July Beekeeping Chores

Where I keep bees in mid-Missouri, July beekeeping chores depend a lot on the weather.

If we’ve had a hot summer with temperatures over 86F, the plants are shutting down nectar and pollen production. That means to me that I can extract honey once bees are finishing putting the wax caps on dehydrated flower nectar.

This year, though, we’ve had an early nectar flow as well as two weeks of rain so the plants may be producing more nectar and pollen. You would think that’s good news only I may be running out of hive parts to give the bees the extra room they need.

Other July chores include:

Monitoring for Varroa mite levels. I use formic acid products to knock Varroa mite levels down if needed.

I also just split several colonies. Keeping the colony size smaller helps to keep Varroa mite levels low.

Hive maintenance is good to do this time of year as well. It gives me time to make, or buy, what I need and cuts down on what I have to do later. I’m inspecting my colonies anyway this time of year so I plan upgrades as needed.

Good month to also plan on when to extract and to have all supplies on hand.

Charlotte

June Beekeeping Chores

June is when beekeepers try to keep up with their bees nectar and pollen collecting. (Photo by Charlotte Ekker Wiggins)

June is when beekeepers try to keep up with their bees nectar and pollen collecting. (Photo by Charlotte Ekker Wiggins)

June Beekeeping Chores

If you’ve tried to see a beekeeping friend this month, or even talk to them, don’t take it personally if they don’t respond. June is a very busy month for beekeepers keeping up with the quick growth of their colonies.

It’s quick growth if the colonies are healthy, have a good queen bee and the bees have access to plants to collect nectar and pollen. Nectar to bees is flight fuel; they collect it this time of year and dehydrate it to have food over winter. Pollen is baby food, it’s what nurse bees mix with royal jelly to feed larvae.

If a colony is not healthy, beekeepers are managing the colony to get it there before the food source stops.

Here are some of the June beekeeping chores for mid-Missouri:

  1. Are your colonies queen right? If not, add open brood from another colony so bees can raise their own queen.

  2. Do your existing queen bees have room in the brood box to lay? Remove nectar-full and pollen-full frames to give the queen room to lay. Move those frames to an upper box.

  3. Monitor how much nectar they are bringing in. The nectar flow ends when temperatures are over 86F.

  4. This time of year, check colonies every 7-10 days. Look at the bottom of frames for swarm cells.

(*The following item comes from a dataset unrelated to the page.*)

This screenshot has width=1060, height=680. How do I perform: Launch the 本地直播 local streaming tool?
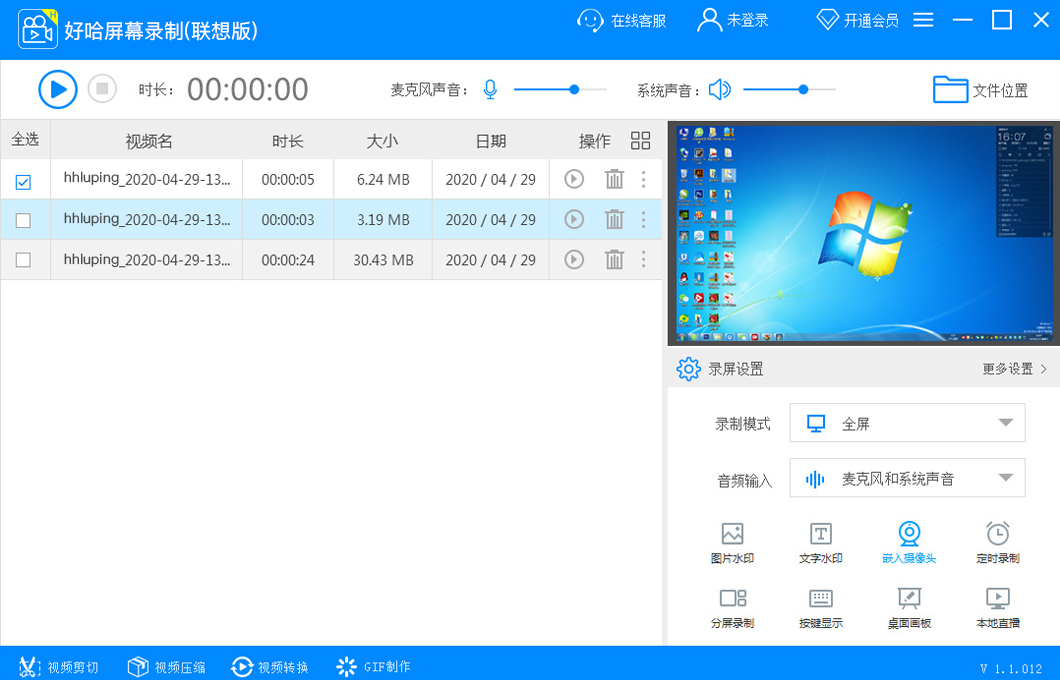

  5. If you haven’t monitored for Varroa mite levels, do it now as you inspect colonies so you have a benchmark for how colonies are doing.

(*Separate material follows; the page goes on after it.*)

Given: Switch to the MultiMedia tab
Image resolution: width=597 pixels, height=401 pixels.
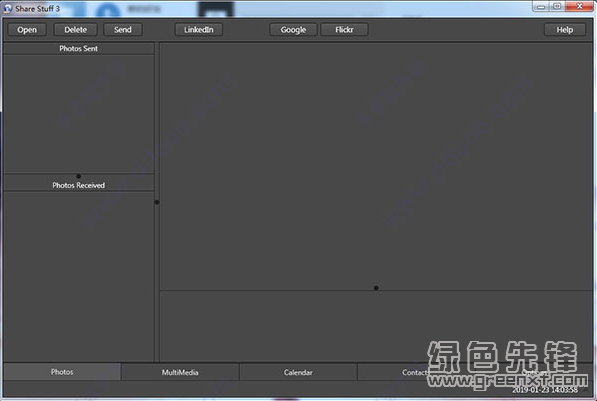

  6. Make sure your bees have access to water near their hives. I have bird baths close to their hives as well as a deck rug they seem to like as well. Keeping water sources close by will reduce their interest in visiting your neighbor’s swimming pool.

  7. Note what plants are blooming within 2 miles of your colonies.Plan on planting trees and shrubs that will provide them with more nectar and pollen. It takes 2 million flowers to make one pound of honey.

Charlotte

Dead Bees on Frame

Beekeepers learn from live, as well as dead, bees. (Photo by Charlotte Ekker Wiggins)

Beekeepers learn from live, as well as dead, bees. (Photo by Charlotte Ekker Wiggins)

Dead Bees On Frame

It’s the time of year many beekeepers both dread, and hope, will turn out well. It’s almost spring. Beekeepers at this stage start discovering whether their bees made it through winter.

The national statistics are that on average, 40% of honey bee colonies don’t make it through winter. Usually the average is lower for hobby beekeepers compared to commercial operations. Regardless, the death of one colony is upsetting to me, even if it’s something I can’t prevent.

In the case of this frame, the bees made a choice. Between getting food and keeping the baby bees or brood warm, they decided to keep the babies warm. And as the end of winter rolls around, there were less and less and less bees available to keep the colony warm. With less bees, the cluster of bees couldn’t reach both the brood of baby bees and reaching nearby honey. Honey needs to be warmed up first for the bees to access it.